──────── DATASET RECORDS ────────

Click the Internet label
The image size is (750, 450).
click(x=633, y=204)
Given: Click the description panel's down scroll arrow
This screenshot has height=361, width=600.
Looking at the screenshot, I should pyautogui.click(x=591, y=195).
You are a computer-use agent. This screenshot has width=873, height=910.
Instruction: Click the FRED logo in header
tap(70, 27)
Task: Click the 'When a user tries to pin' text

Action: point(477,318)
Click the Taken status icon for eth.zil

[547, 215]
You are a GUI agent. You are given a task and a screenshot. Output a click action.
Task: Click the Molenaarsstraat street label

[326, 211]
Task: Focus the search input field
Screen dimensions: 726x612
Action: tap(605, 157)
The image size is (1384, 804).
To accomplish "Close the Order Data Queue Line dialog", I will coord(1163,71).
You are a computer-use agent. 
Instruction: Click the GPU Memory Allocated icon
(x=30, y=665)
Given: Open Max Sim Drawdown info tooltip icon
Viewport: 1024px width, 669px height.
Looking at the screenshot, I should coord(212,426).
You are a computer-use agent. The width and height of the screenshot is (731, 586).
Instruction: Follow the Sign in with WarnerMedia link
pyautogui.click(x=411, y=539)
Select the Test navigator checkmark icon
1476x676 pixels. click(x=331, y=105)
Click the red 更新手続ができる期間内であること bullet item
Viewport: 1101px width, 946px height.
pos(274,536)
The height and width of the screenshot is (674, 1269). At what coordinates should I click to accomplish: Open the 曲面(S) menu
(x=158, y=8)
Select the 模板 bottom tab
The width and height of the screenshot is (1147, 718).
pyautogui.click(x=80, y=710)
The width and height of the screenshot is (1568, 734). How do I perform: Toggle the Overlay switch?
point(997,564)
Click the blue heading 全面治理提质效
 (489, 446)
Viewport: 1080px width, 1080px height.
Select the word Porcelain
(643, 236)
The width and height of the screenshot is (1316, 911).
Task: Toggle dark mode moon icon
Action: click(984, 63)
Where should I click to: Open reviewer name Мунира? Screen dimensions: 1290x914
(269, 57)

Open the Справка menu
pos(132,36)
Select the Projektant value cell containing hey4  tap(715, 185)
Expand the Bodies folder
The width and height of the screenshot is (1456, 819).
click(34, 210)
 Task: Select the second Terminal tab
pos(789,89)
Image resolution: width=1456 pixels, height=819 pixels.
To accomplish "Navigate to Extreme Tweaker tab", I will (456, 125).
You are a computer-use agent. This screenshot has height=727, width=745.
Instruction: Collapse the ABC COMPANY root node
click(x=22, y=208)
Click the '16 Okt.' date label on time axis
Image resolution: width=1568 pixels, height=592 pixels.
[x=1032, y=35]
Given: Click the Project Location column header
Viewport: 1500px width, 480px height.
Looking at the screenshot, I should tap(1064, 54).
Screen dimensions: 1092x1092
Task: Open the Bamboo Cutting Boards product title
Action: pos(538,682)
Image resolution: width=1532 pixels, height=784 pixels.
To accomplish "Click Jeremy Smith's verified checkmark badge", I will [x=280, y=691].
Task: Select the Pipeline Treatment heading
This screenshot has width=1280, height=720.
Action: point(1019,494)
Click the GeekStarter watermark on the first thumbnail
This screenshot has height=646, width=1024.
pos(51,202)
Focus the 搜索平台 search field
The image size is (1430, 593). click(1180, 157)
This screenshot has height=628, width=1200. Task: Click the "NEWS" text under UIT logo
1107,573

────────

Reproduce each line from the records that contains the word "computer".

You are a computer-use agent. This screenshot has width=873, height=910.
You are a computer-use agent. 
You are a computer-use agent. The width and height of the screenshot is (731, 586).
You are a computer-use agent. This screenshot has height=727, width=745.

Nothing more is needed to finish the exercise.